[Objective] Rewrite the listing below as a numbered list, one entry per line, with blank lines dropped. Leave the pictures out.

(Data for finding words and page parts)

────────────────────

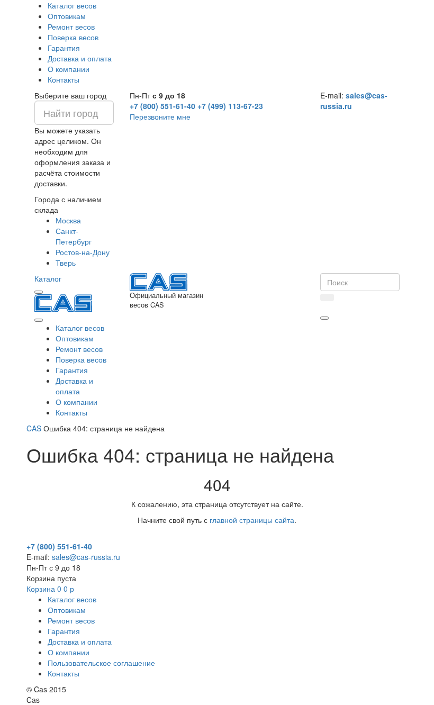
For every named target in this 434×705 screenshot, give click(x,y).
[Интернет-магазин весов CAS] (63, 301)
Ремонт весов (71, 26)
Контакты (63, 79)
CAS (33, 428)
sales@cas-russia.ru (86, 557)
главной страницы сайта (252, 519)
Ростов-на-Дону (83, 252)
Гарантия (64, 47)
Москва (68, 220)
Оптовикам (67, 16)
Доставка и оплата (80, 58)
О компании (68, 69)
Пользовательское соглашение (101, 662)
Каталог (47, 278)
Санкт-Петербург (74, 236)
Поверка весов (73, 37)
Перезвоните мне (160, 116)
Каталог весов (72, 5)
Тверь (66, 262)
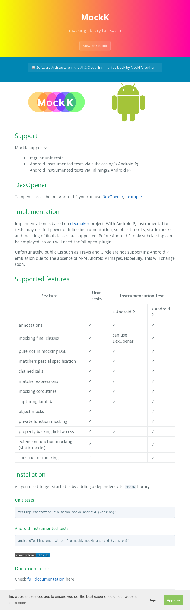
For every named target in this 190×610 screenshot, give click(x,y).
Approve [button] (173, 600)
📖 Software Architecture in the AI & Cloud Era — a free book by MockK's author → (95, 67)
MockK (95, 17)
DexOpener (112, 196)
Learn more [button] (16, 603)
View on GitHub (95, 45)
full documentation (46, 579)
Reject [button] (154, 600)
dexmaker (79, 223)
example (134, 196)
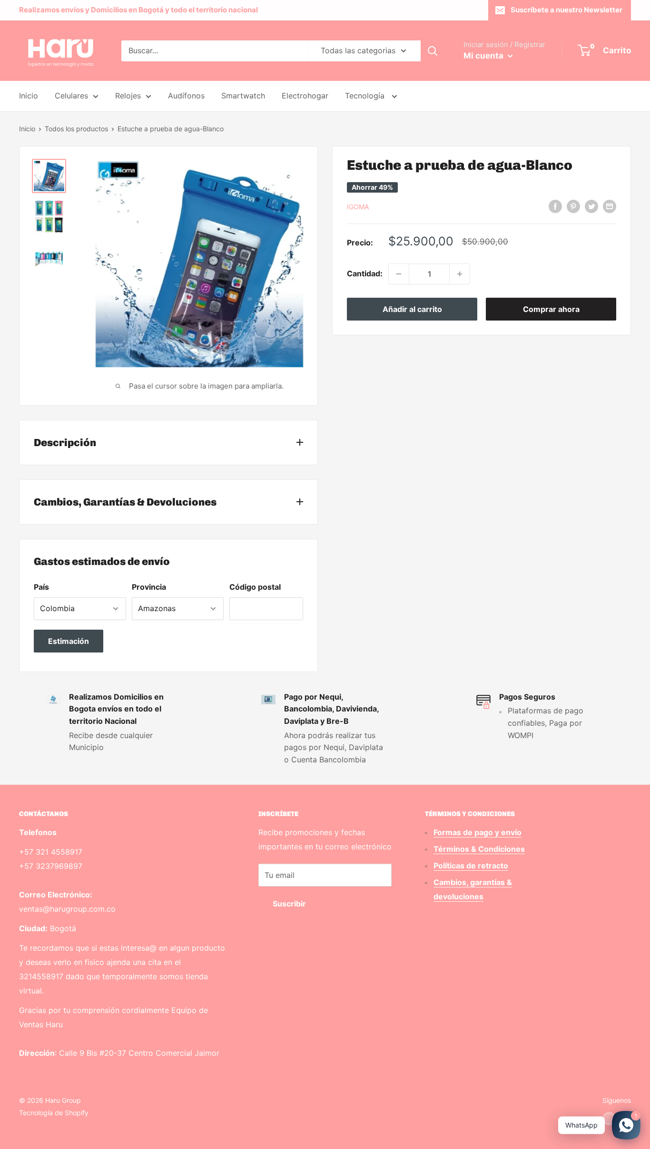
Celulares (71, 95)
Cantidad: (365, 273)
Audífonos (186, 95)
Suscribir (289, 903)
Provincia (149, 587)
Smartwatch (243, 95)
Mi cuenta (484, 55)
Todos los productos (76, 129)
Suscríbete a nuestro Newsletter (566, 9)
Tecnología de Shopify (54, 1113)
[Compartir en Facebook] (555, 206)
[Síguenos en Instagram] (609, 1118)
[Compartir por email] (609, 206)
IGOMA (358, 207)
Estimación (68, 641)
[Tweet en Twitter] (591, 206)
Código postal (255, 587)
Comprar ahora (551, 309)
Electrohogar (305, 95)
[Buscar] (432, 50)
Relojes (128, 95)
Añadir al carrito (412, 309)
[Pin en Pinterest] (573, 206)
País (41, 587)
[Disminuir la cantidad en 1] (399, 274)
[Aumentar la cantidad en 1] (460, 274)
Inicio (28, 95)
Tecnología (366, 95)
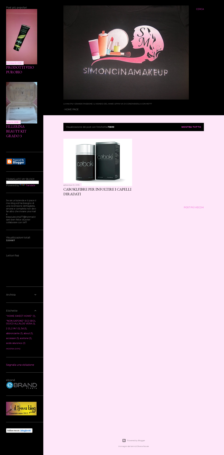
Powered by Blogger (136, 440)
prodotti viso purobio (20, 69)
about (28, 333)
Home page (71, 109)
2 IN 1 (15, 328)
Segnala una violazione (20, 364)
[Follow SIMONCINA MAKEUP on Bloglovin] (19, 432)
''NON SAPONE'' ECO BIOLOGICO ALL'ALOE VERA (21, 322)
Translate (30, 185)
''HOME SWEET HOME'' (20, 316)
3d (23, 328)
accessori (12, 338)
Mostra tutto (191, 127)
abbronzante (14, 333)
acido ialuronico (15, 343)
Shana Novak (143, 446)
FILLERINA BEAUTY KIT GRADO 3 (16, 131)
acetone (25, 338)
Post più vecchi (194, 207)
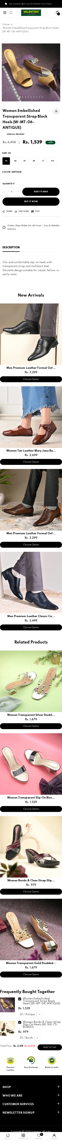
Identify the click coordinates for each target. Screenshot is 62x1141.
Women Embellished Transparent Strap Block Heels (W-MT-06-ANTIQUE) (41, 1001)
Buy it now (31, 201)
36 (15, 161)
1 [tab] (20, 97)
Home (6, 24)
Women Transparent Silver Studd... (31, 715)
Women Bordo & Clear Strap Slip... (31, 880)
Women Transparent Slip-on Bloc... (31, 797)
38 (34, 161)
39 (43, 161)
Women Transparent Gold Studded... (31, 963)
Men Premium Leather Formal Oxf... (31, 368)
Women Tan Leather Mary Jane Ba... (31, 450)
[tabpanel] (31, 72)
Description (11, 247)
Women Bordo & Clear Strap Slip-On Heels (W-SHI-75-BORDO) (42, 1024)
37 (24, 161)
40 (52, 161)
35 (6, 161)
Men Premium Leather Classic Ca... (31, 616)
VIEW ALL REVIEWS (15, 134)
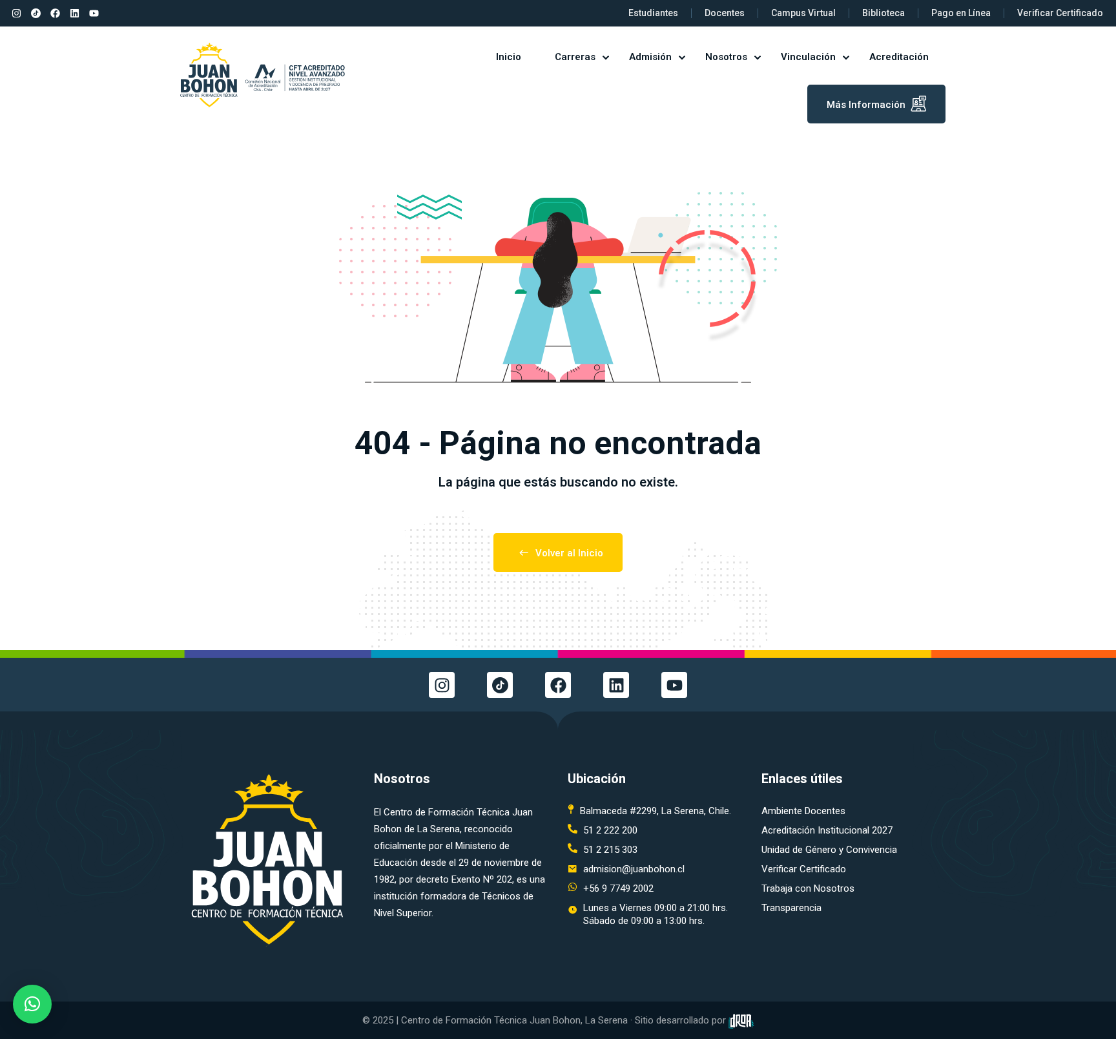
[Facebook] (55, 13)
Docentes (725, 13)
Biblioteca (883, 13)
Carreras (575, 57)
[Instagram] (16, 13)
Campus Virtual (803, 13)
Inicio (508, 57)
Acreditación (899, 57)
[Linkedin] (74, 13)
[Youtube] (93, 13)
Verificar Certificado (1060, 13)
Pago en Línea (961, 13)
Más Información (866, 104)
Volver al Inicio (569, 553)
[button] (32, 1004)
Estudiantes (653, 13)
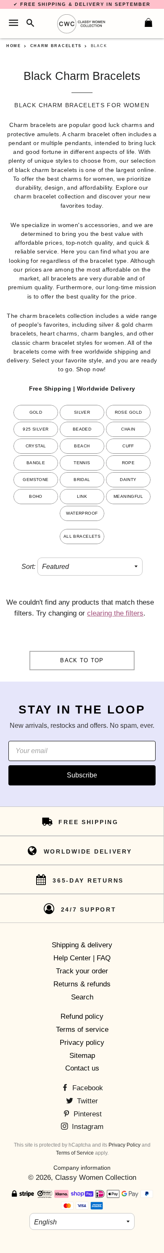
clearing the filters (115, 613)
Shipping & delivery (82, 945)
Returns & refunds (82, 984)
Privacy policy (82, 1043)
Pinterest (86, 1114)
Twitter (86, 1101)
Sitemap (82, 1056)
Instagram (86, 1127)
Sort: (28, 566)
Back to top (81, 660)
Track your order (82, 971)
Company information (82, 1167)
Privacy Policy (124, 1145)
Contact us (82, 1068)
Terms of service (82, 1030)
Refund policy (82, 1016)
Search (82, 997)
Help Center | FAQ (82, 958)
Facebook (86, 1088)
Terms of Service (75, 1153)
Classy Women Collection (95, 1178)
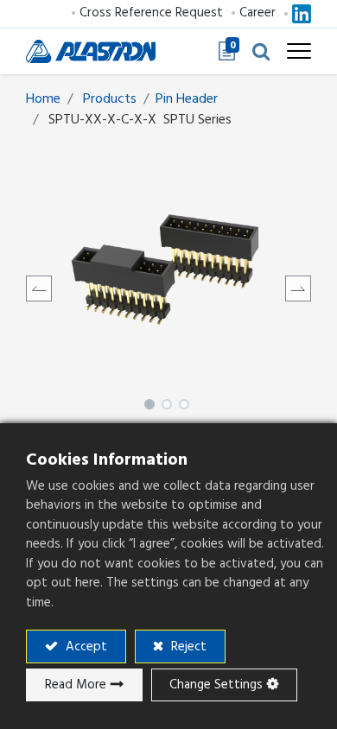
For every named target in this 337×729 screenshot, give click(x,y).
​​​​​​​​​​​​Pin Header (187, 98)
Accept (84, 646)
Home (43, 98)
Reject (187, 646)
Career (257, 12)
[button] (261, 50)
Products (110, 98)
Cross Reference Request (151, 12)
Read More (75, 684)
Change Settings (216, 684)
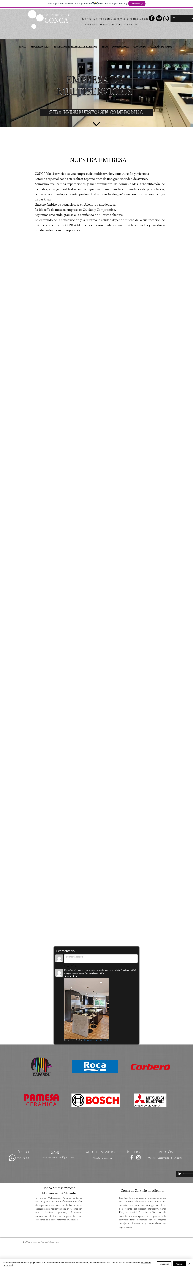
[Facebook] (152, 18)
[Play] (180, 1173)
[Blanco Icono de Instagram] (138, 1157)
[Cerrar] (189, 1264)
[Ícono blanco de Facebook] (131, 1157)
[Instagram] (159, 18)
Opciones (164, 1263)
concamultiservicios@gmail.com (123, 18)
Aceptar (179, 1263)
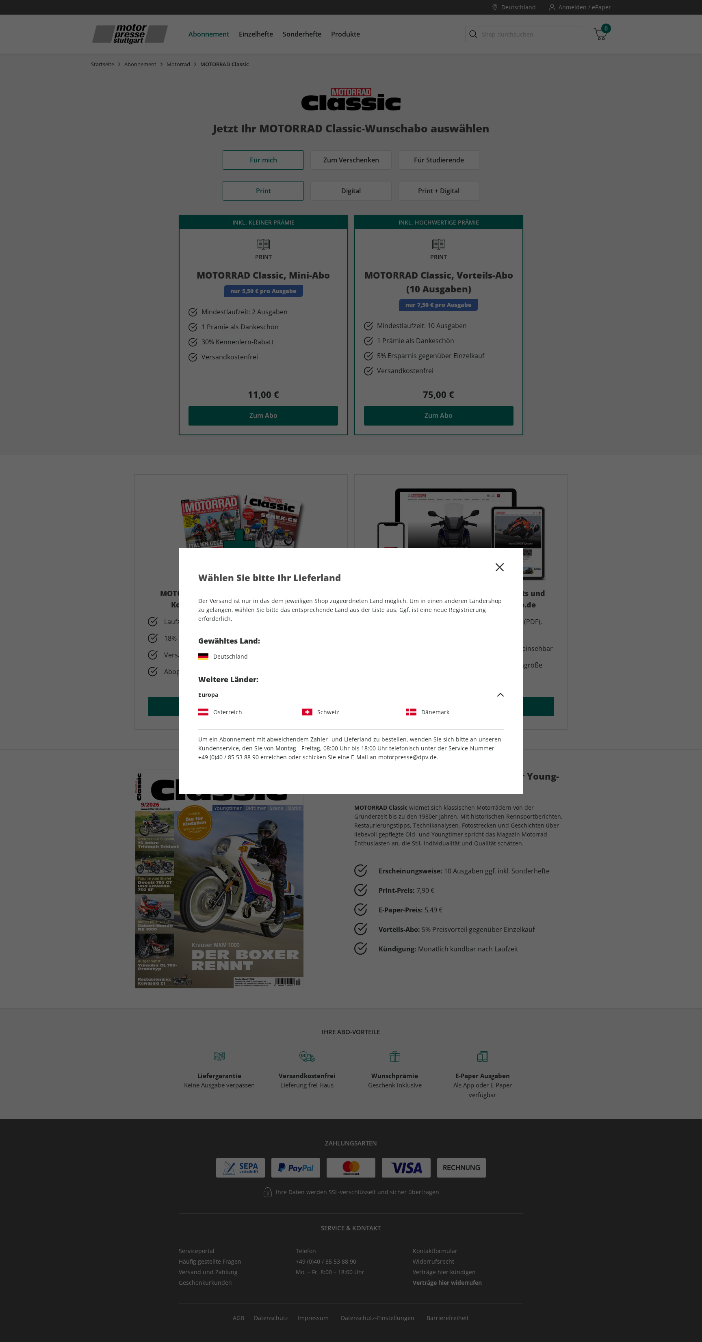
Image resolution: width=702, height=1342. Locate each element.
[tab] (351, 695)
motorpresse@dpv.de (407, 757)
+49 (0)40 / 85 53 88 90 (228, 757)
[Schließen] (499, 567)
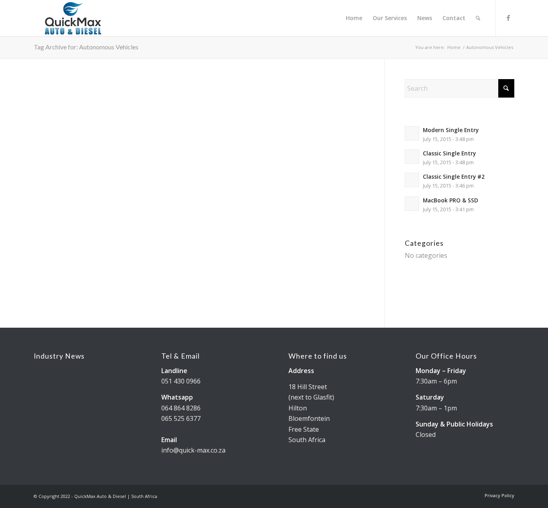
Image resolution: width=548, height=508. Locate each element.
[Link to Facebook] (508, 18)
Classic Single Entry (449, 153)
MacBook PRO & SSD (450, 200)
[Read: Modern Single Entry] (412, 133)
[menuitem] (354, 18)
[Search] (478, 18)
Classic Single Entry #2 (454, 176)
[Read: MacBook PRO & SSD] (412, 203)
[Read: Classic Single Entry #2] (412, 180)
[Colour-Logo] (73, 18)
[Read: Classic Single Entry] (412, 156)
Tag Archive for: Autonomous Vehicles (86, 47)
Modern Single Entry (451, 130)
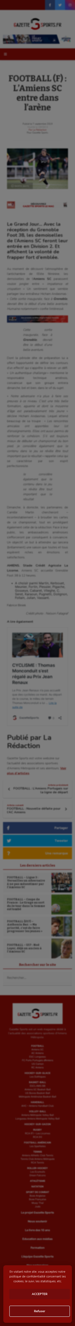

────────────────────

[Full response]
1. For every named target in this 434×705 screenshot, give click(x,y).
2. [Интернет-магазин весов CAS] (63, 301)
3. Ремонт весов (71, 26)
4. Контакты (63, 79)
5. CAS (33, 428)
6. sales@cas-russia.ru (86, 557)
7. главной страницы сайта (252, 519)
8. Ростов-на-Дону (83, 252)
9. Гарантия (64, 47)
10. Москва (68, 220)
11. Оптовикам (67, 16)
12. Доставка и оплата (80, 58)
13. О компании (68, 69)
14. Пользовательское соглашение (101, 662)
15. Каталог (47, 278)
16. Санкт-Петербург (74, 236)
17. Поверка весов (73, 37)
18. Перезвоните мне (160, 116)
19. Каталог весов (72, 5)
20. Тверь (66, 262)
21. For every named target in this 190×610 screenshot, give click(x,y).
22. Approve [button] (173, 600)
23. 📖 Software Architecture in the AI & Cloud Era — a free book by MockK's author → (95, 67)
24. MockK (95, 17)
25. DexOpener (112, 196)
26. Learn more [button] (16, 603)
27. View on GitHub (95, 45)
28. full documentation (46, 579)
29. Reject [button] (154, 600)
30. dexmaker (79, 223)
31. example (134, 196)
32. Celulares (71, 95)
33. Cantidad: (365, 273)
34. Audífonos (186, 95)
35. Suscribir (289, 903)
36. Provincia (149, 587)
37. Smartwatch (243, 95)
38. Mi cuenta (484, 55)
39. Todos los productos (76, 129)
40. Suscríbete a nuestro Newsletter (566, 9)
41. Tecnología de Shopify (54, 1113)
42. [Compartir en Facebook] (555, 206)
43. [Síguenos en Instagram] (609, 1118)
44. [Compartir por email] (609, 206)
45. IGOMA (358, 207)
46. Estimación (68, 641)
47. [Tweet en Twitter] (591, 206)
48. Código postal (255, 587)
49. Comprar ahora (551, 309)
50. Electrohogar (305, 95)
51. [Buscar] (432, 50)
52. Relojes (128, 95)
53. Añadir al carrito (412, 309)
54. [Pin en Pinterest] (573, 206)
55. País (41, 587)
56. [Disminuir la cantidad en 1] (399, 274)
57. [Aumentar la cantidad en 1] (460, 274)
58. Inicio (28, 95)
59. Tecnología (366, 95)
60. Powered by Blogger (136, 440)
61. prodotti viso purobio (20, 69)
62. about (28, 333)
63. Home page (71, 109)
64. 2 IN 1 (15, 328)
65. Segnala una violazione (20, 364)
66. [Follow SIMONCINA MAKEUP on Bloglovin] (19, 432)
67. ''NON SAPONE'' ECO BIOLOGICO ALL'ALOE VERA (21, 322)
68. Translate (30, 185)
69. ''HOME SWEET HOME'' (20, 316)
70. 3d (23, 328)
71. accessori (12, 338)
72. Mostra tutto (191, 127)
73. abbronzante (14, 333)
74. acido ialuronico (15, 343)
75. Shana Novak (143, 446)
76. FILLERINA BEAUTY KIT GRADO 3 (16, 131)
77. acetone (25, 338)
78. Post più vecchi (194, 207)
79. Identify the click coordinates for each target. Screenshot is 62x1141.
80. Women Embellished Transparent Strap Block Heels (W-MT-06-ANTIQUE) (41, 1001)
81. Buy it now (31, 201)
82. 36 (15, 161)
83. 1 [tab] (20, 97)
84. Home (6, 24)
85. Women Transparent Silver Studd... (31, 715)
86. Women Bordo & Clear Strap Slip... (31, 880)
87. Women Transparent Slip-on Bloc... (31, 797)
88. 38 (34, 161)
89. 39 (43, 161)
90. Women Transparent Gold Studded... (31, 963)
91. Men Premium Leather Formal Oxf... (31, 368)
92. Women Tan Leather Mary Jane Ba... (31, 450)
93. [tabpanel] (31, 72)
94. Description (11, 247)
95. Women Bordo & Clear Strap Slip-On Heels (W-SHI-75-BORDO) (42, 1024)
96. 37 (24, 161)
97. 40 (52, 161)
98. 35 (6, 161)
99. Men Premium Leather Classic Ca... (31, 616)
100. VIEW ALL REVIEWS (15, 134)
101. [Facebook] (55, 13)
102. Docentes (725, 13)
103. Biblioteca (883, 13)
104. Carreras (575, 57)
105. [Instagram] (16, 13)
106. Campus Virtual (803, 13)
107. Inicio (508, 57)
108. Acreditación (899, 57)
109. [Linkedin] (74, 13)
110. [Youtube] (93, 13)
111. Verificar Certificado (1060, 13)
112. Pago en Línea (961, 13)
113. Más Información (866, 104)
114. Volver al Inicio (569, 553)
115. [button] (32, 1004)
116. Estudiantes (653, 13)
117. clearing the filters (115, 613)
118. Shipping & delivery (82, 945)
119. Returns & refunds (82, 984)
120. Privacy policy (82, 1043)
121. Pinterest (86, 1114)
122. Twitter (86, 1101)
123. Sitemap (82, 1056)
124. Instagram (86, 1127)
125. Sort: (28, 566)
126. Back to top (81, 660)
127. Track your order (82, 971)
128. Company information (82, 1167)
129. Privacy Policy (124, 1145)
130. Contact us (82, 1068)
131. Terms of service (82, 1030)
132. Refund policy (82, 1016)
133. Search (82, 997)
134. Help Center | FAQ (82, 958)
135. Facebook (86, 1088)
136. Terms of Service (75, 1153)
137. Classy Women Collection (95, 1178)
138. For every named target in this 337×729 screenshot, give click(x,y).
139. ​​​​​​​​​​​​Pin Header (187, 98)
140. Accept (84, 646)
141. Home (43, 98)
142. Reject (187, 646)
143. Career (257, 12)
144. [button] (261, 50)
145. Products (110, 98)
146. Cross Reference Request (151, 12)
147. Read More (75, 684)
148. Change Settings (216, 684)
149. [Facebook] (152, 18)
150. [Play] (180, 1173)
151. [Blanco Icono de Instagram] (138, 1157)
152. [Cerrar] (189, 1264)
153. [Ícono blanco de Facebook] (131, 1157)
154. [Instagram] (159, 18)
155. Opciones (164, 1263)
156. concamultiservicios@gmail.com (123, 18)
157. Aceptar (179, 1263)
158. Image resolution: width=702, height=1342. Locate each element.
159. [tab] (351, 695)
160. motorpresse@dpv.de (407, 757)
161. +49 (0)40 / 85 53 88 90 (228, 757)
162. [Schließen] (499, 567)
163. Image resolution: width=548, height=508. Locate each element.
164. [Link to Facebook] (508, 18)
165. Classic Single Entry (449, 153)
166. MacBook PRO & SSD (450, 200)
167. [Read: Modern Single Entry] (412, 133)
168. [menuitem] (354, 18)
169. [Search] (478, 18)
170. Classic Single Entry #2 (454, 176)
171. [Read: MacBook PRO & SSD] (412, 203)
172. [Read: Classic Single Entry #2] (412, 180)
173. [Colour-Logo] (73, 18)
174. [Read: Classic Single Entry] (412, 156)
175. Tag Archive for: Autonomous Vehicles (86, 47)
176. Modern Single Entry (451, 130)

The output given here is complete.